#### YOUR ASSIGNMENT:
The required output is the line containing "Instruction: Open the" and every line after it, transcribed exactly through the end of the data below.

#### RECORDS TO USE:
┌──

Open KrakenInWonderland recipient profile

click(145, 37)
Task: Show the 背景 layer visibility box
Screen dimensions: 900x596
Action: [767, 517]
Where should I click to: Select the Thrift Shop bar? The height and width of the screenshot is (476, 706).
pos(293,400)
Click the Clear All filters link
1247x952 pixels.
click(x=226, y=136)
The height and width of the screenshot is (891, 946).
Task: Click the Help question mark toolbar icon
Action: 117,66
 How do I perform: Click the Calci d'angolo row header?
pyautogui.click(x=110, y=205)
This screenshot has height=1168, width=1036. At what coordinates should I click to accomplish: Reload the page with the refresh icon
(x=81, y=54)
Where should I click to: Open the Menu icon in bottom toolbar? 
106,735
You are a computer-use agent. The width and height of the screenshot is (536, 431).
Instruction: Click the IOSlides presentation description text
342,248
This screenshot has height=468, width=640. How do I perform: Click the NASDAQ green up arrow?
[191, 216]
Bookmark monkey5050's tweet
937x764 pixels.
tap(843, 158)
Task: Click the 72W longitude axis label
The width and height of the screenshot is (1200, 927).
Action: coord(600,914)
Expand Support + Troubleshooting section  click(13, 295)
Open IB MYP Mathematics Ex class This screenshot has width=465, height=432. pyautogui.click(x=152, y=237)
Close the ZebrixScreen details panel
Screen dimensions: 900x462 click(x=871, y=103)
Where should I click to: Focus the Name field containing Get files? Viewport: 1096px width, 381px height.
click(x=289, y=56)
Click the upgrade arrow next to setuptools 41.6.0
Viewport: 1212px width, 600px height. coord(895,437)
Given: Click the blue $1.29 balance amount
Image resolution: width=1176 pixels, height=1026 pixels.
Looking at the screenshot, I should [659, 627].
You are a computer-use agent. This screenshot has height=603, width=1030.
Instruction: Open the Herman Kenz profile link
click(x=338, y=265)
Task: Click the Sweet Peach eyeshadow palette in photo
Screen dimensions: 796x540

└──

#### ANSWER AREA:
Instruction: Open the Herman Kenz profile link
click(x=338, y=265)
Task: Click the Sweet Peach eyeshadow palette in photo
Screen dimensions: 796x540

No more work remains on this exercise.